Biggest security threats for embedded designers
Embedded system designers face a number of threats to the applications that they develop for the Internet of Things (IoT). One of the biggest threats comes from IoT devices that end-users can access, such as commercial networked HVAC systems, wireless base stations, power stations, network gateway systems, and avionics networking.
Another example is the connected car, including the advanced driver assistance system (ADAS) that encompasses intelligent, interconnected vehicle-to-vehicle (V2V) and vehicle-to-infrastructure (V2I) systems. Since vehicles are fielded systems, they are accessible by people with malicious intentions. There can be serious consequences – up to and including loss of life – if, for instance, ADAS systems cannot ensure that V2V and V2I messages originate from a trustworthy source and are not modified between sender and receiver.
With these and other systems, software security, alone, has proven inadequate to protect user-accessible devices against known threats. What is needed is a combination of software and hardware security.
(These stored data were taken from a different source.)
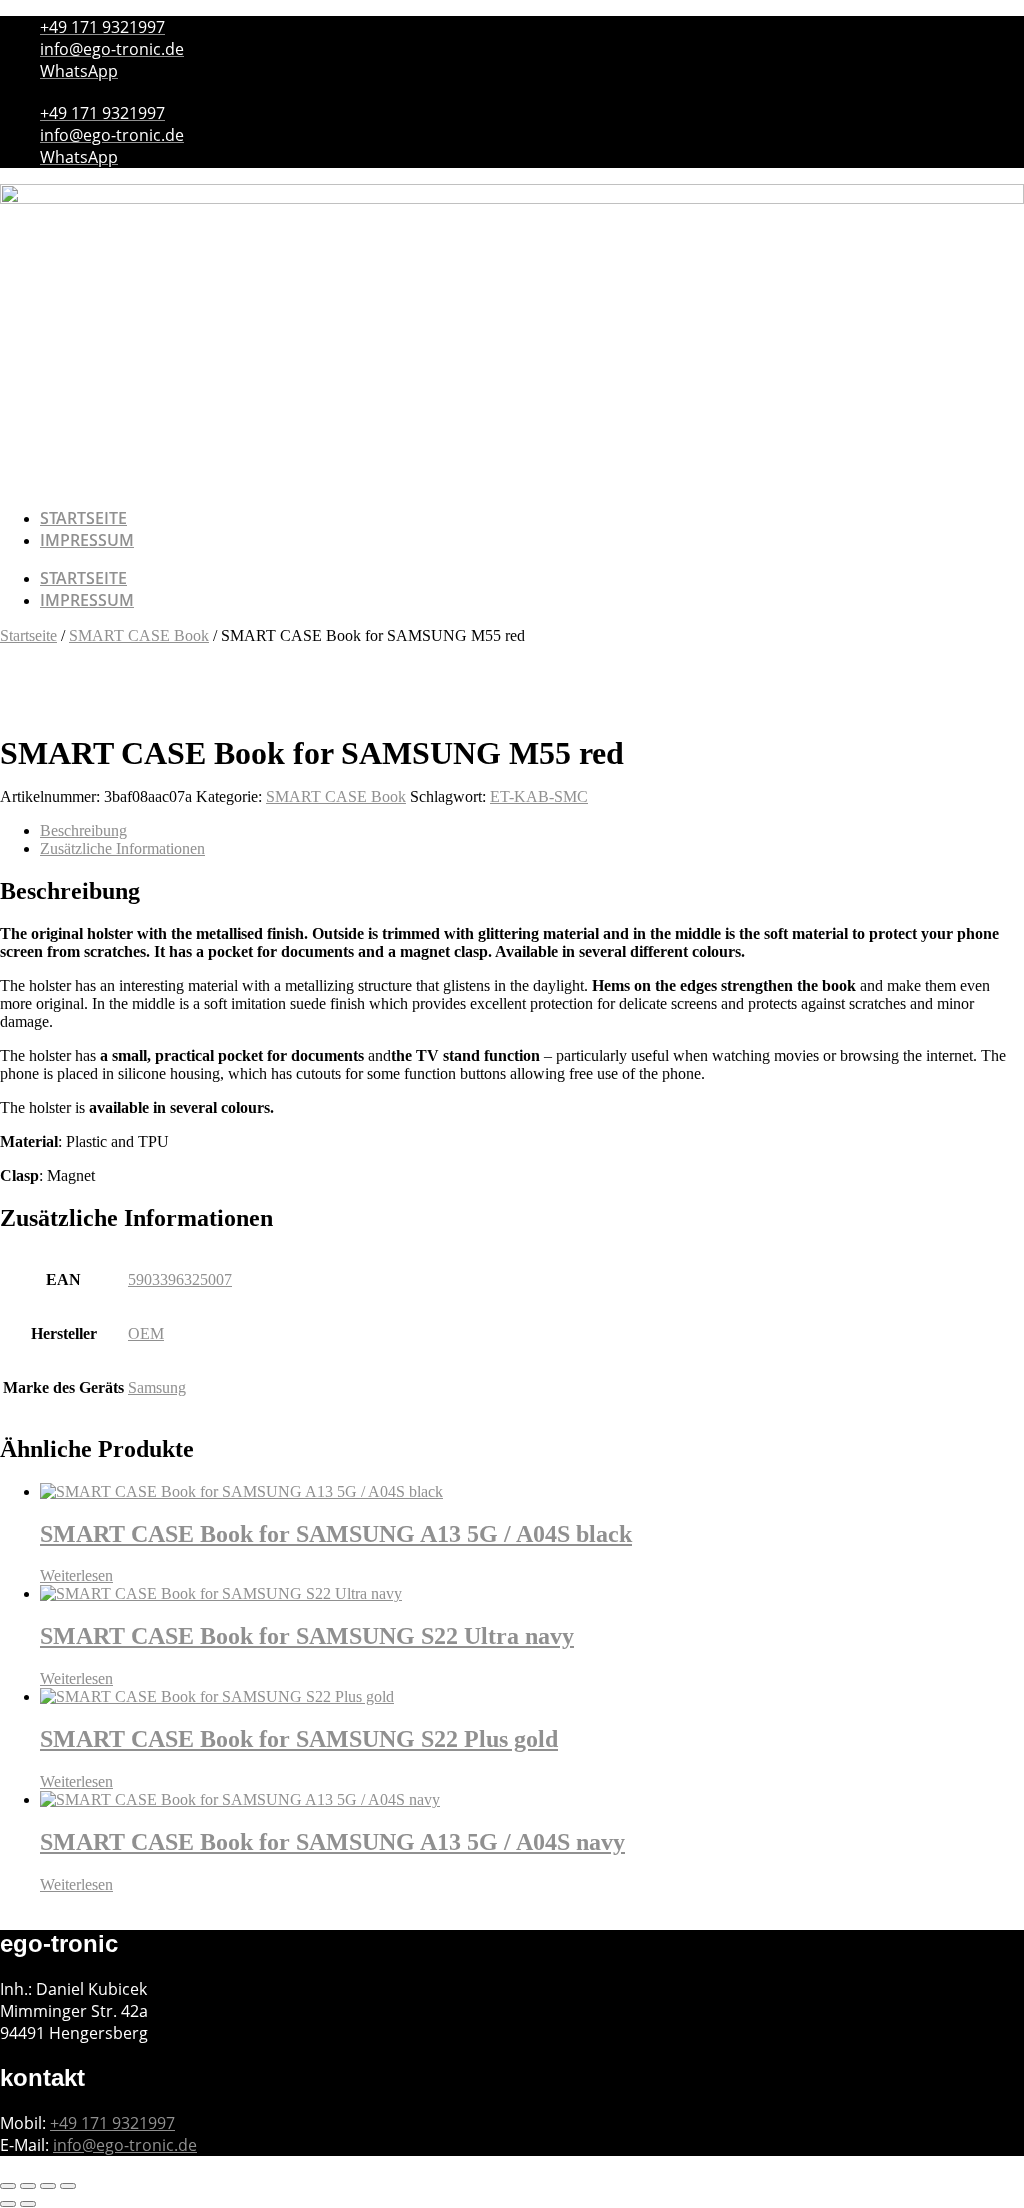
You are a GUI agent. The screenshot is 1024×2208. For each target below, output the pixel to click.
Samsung (157, 1387)
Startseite (83, 518)
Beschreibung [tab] (83, 830)
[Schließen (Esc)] (68, 2186)
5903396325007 (180, 1279)
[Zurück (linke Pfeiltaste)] (8, 2204)
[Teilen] (48, 2186)
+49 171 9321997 (112, 2123)
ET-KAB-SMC (539, 796)
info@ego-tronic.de (125, 2145)
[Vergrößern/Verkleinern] (8, 2186)
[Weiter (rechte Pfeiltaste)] (28, 2204)
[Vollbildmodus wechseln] (28, 2186)
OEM (146, 1333)
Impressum (87, 540)
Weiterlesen (76, 1575)
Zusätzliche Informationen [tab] (122, 848)
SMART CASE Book (139, 635)
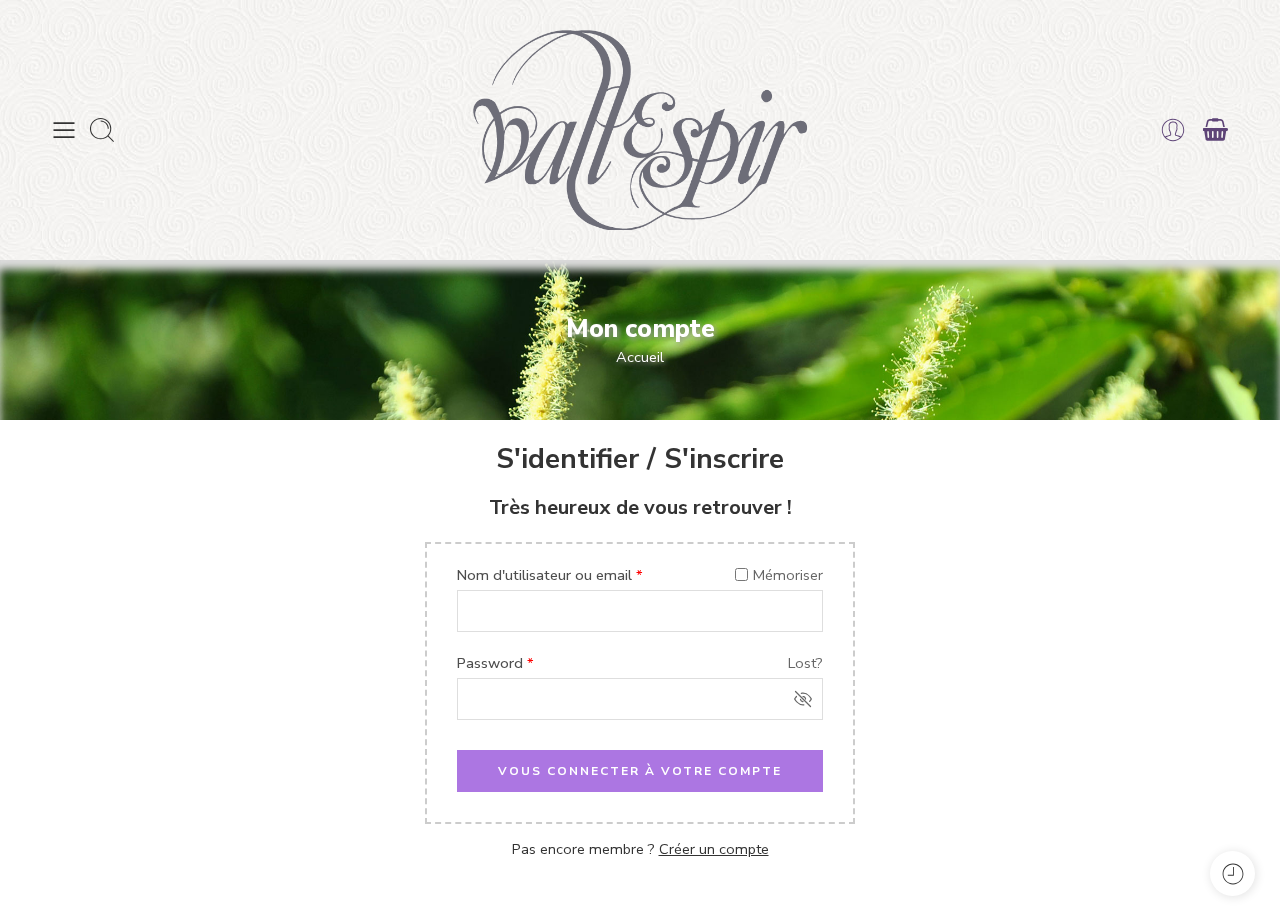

For example, today’s FPGA SoCs can be used to implement a hardware security scheme that compliments the software and strengthens the system. Ideally, the hardware and software solution should combat three types of security breaches:
1. Design security: This includes IP protection and ensuring that configuration bit streams are encrypted and protected. In addition, designs need to incorporate a method to ensure there is no overbuilding or cloning of the design possible.
2. Hardware security: Designers also need to certify that user-accessible devices are resistant to physical attacks. For example, differential power analysis (DPA) attacks can extract keys and other vital device information.
3. Data security: This element ensures that communications into and out of the device are authentic and secure.
Embedded system program managers and development teams must design these types of protections into their products while best leveraging the characteristics of the underlying platform. The result should be a robust protection network with no single point of failure. Some key methods for achieving this goal include:
∑ Risk assessment: System penetration testing should be used for a detailed system evaluation, to assess critical system data/functions, discover vulnerabilities, enumerate threats, and outline the likelihood and consequence of system compromise.
∑ Protection planning: Using risk assessments and any other compiled data, developers should seek to understand protection implementation costs and design options for mitigating identified system vulnerabilities and ensuring successful system verification and validation.
∑ Attack scenario testing: This can include a black box approach, pitting experienced reverse engineers with state-of-the-art attack tools against a system in a deployed setting to reveal vulnerabilities that cannot otherwise be found during most other evaluation exercises.
∑ DPA side-channel analysis and mitigation: Side-channel attacks are currently the most practical method for compromising cryptography implementations. It is important to regularly perform measurable, objective, and repeatable testing for resistance to side-channel attacks for applications where adversaries have the ability to observe side channels (i.e., power draw, timing, EM emanations) during on-device cryptographic operations.
In today’s cyber hacking world, it is essential for every public and private organization to proactively address security issues. Embedded system designers can help their customers in this area by creating secure designs that are protected from today’s rapidly evolving threats, including those posed by a rapidly growing ecosystem of interconnected, user-accessible hardware.